Task instructions -
Would you print, word for word, only the lines running from the line with "Given: Click the" to the last line of the entries, without the pictures?

(Saved entries)

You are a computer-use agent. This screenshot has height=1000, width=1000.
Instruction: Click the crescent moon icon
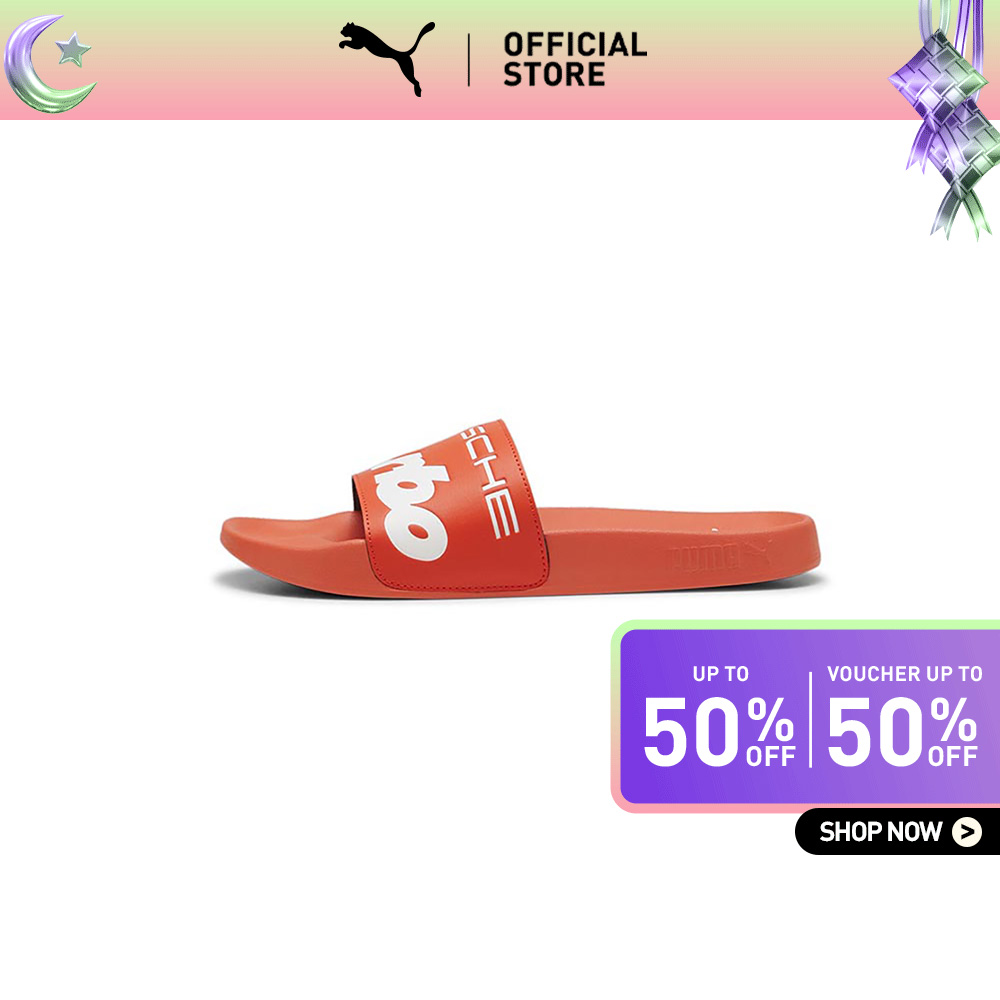(45, 64)
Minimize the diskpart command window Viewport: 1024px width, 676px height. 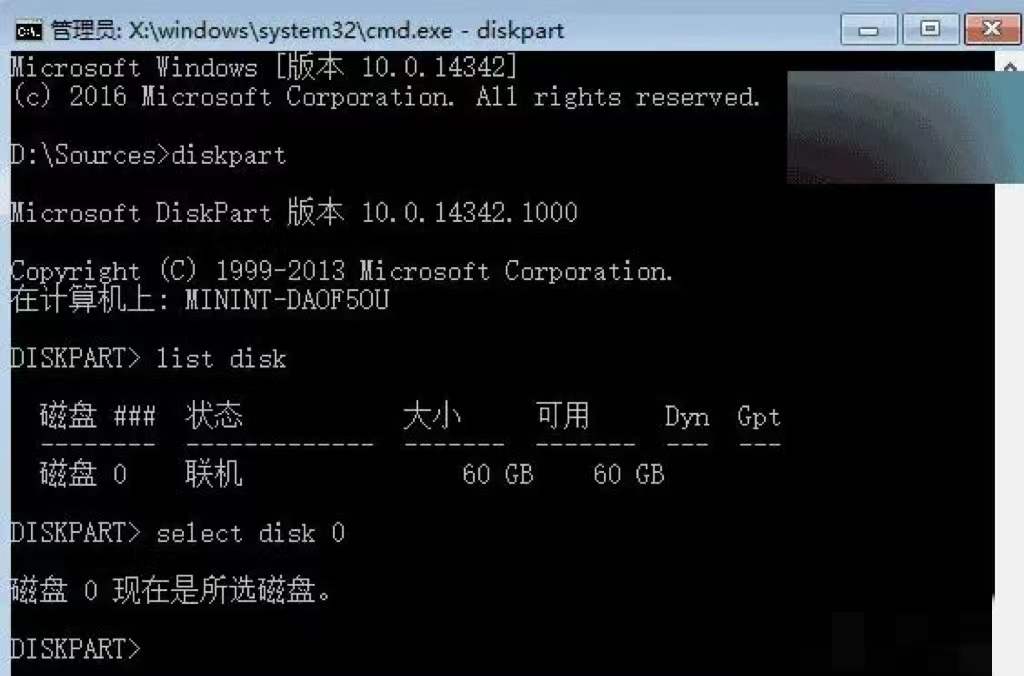pos(869,29)
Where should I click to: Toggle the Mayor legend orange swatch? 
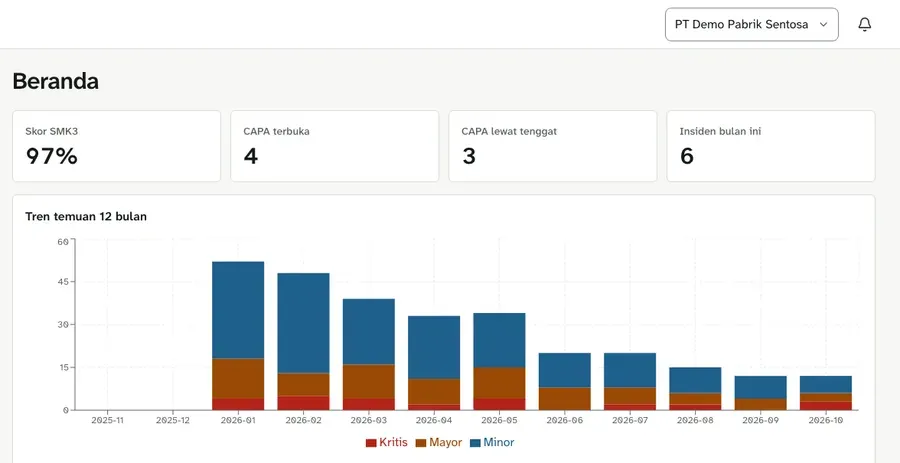421,443
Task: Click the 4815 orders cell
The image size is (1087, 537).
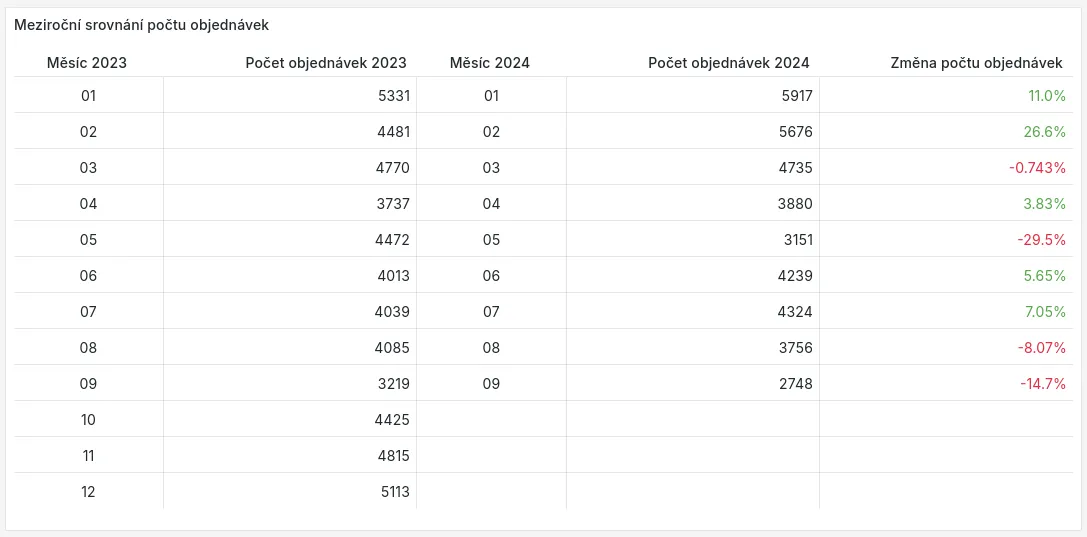Action: pos(392,456)
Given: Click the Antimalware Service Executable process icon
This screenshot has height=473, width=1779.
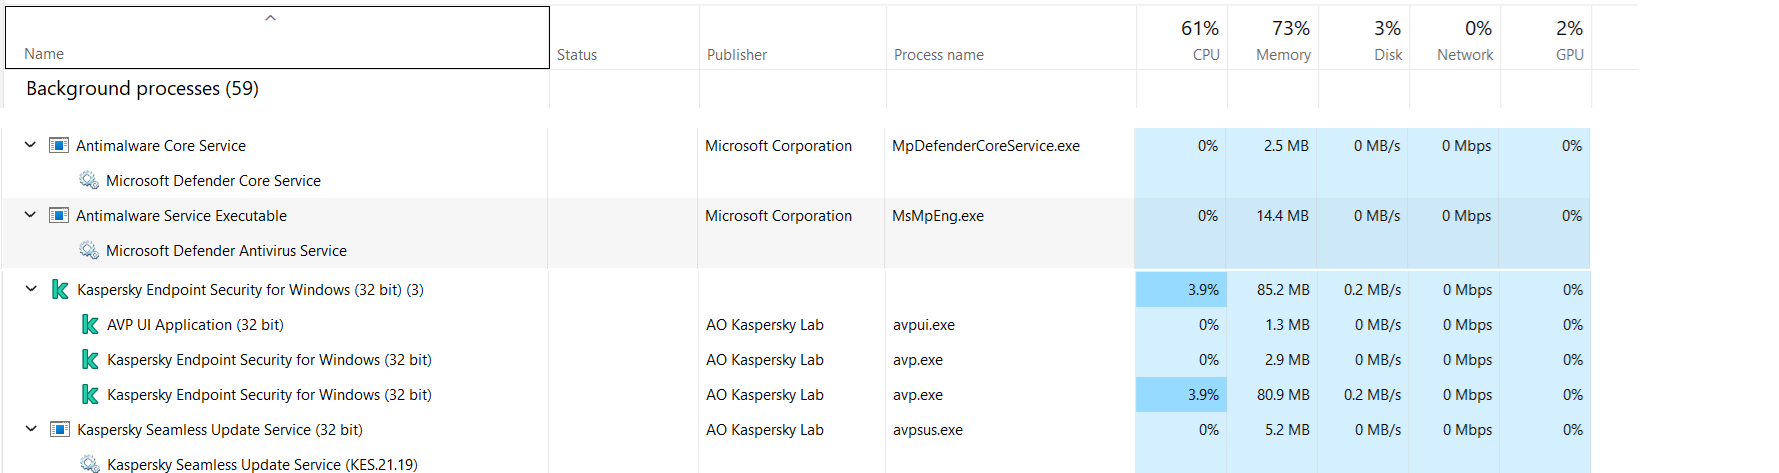Looking at the screenshot, I should tap(59, 216).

Problem solution -
Given: Click the Antimalware Service Executable process icon
This screenshot has height=473, width=1779.
Looking at the screenshot, I should tap(59, 216).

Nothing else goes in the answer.